» **WHAT THIS TASK INVOLVES**
Reproduce the data in its entirety, exactly as written.

» **GIVEN DATA**
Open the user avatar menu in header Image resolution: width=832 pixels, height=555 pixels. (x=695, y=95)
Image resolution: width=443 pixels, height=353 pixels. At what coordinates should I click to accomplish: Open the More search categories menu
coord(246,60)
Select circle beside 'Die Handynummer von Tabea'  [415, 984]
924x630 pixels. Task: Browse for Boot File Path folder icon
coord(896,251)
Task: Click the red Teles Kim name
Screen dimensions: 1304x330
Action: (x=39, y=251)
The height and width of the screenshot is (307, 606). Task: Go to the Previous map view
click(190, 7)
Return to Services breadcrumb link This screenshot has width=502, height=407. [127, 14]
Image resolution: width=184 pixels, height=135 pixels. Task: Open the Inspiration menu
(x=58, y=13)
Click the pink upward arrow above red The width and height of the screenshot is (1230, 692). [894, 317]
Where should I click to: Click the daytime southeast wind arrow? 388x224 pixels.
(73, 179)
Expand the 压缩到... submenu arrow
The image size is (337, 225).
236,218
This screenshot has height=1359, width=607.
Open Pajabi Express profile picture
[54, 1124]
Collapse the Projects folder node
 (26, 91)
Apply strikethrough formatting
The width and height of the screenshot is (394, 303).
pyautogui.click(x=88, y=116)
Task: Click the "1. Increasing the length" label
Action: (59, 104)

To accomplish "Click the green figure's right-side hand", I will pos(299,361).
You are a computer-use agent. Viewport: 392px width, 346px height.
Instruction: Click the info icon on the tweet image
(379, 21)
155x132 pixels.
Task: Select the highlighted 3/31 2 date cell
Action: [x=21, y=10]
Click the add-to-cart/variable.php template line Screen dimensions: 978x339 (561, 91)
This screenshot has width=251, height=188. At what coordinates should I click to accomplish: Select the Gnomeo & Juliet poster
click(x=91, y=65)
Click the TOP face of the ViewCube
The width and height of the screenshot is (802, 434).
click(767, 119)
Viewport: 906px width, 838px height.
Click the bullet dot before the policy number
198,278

» **EXERCISE ANSWER**
Open the user avatar menu in header Image resolution: width=832 pixels, height=555 pixels. (x=695, y=95)
Image resolution: width=443 pixels, height=353 pixels. At what coordinates should I click to accomplish: Open the More search categories menu
coord(246,60)
Select circle beside 'Die Handynummer von Tabea'  [415, 984]
924x630 pixels. Task: Browse for Boot File Path folder icon
coord(896,251)
Task: Click the red Teles Kim name
Screen dimensions: 1304x330
Action: (x=39, y=251)
The height and width of the screenshot is (307, 606). Task: Go to the Previous map view
click(190, 7)
Return to Services breadcrumb link This screenshot has width=502, height=407. [127, 14]
Image resolution: width=184 pixels, height=135 pixels. Task: Open the Inspiration menu
(x=58, y=13)
Click the pink upward arrow above red The width and height of the screenshot is (1230, 692). [894, 317]
Where should I click to: Click the daytime southeast wind arrow? 388x224 pixels.
(73, 179)
Expand the 压缩到... submenu arrow
The image size is (337, 225).
236,218
This screenshot has height=1359, width=607.
Open Pajabi Express profile picture
[54, 1124]
Collapse the Projects folder node
 (26, 91)
Apply strikethrough formatting
The width and height of the screenshot is (394, 303).
pyautogui.click(x=88, y=116)
Task: Click the "1. Increasing the length" label
Action: (59, 104)

To accomplish "Click the green figure's right-side hand", I will pos(299,361).
You are a computer-use agent. Viewport: 392px width, 346px height.
Instruction: Click the info icon on the tweet image
(379, 21)
155x132 pixels.
Task: Select the highlighted 3/31 2 date cell
Action: [x=21, y=10]
Click the add-to-cart/variable.php template line Screen dimensions: 978x339 (561, 91)
This screenshot has width=251, height=188. At what coordinates should I click to accomplish: Select the Gnomeo & Juliet poster
click(x=91, y=65)
Click the TOP face of the ViewCube
The width and height of the screenshot is (802, 434).
click(767, 119)
Viewport: 906px width, 838px height.
Click the bullet dot before the policy number
198,278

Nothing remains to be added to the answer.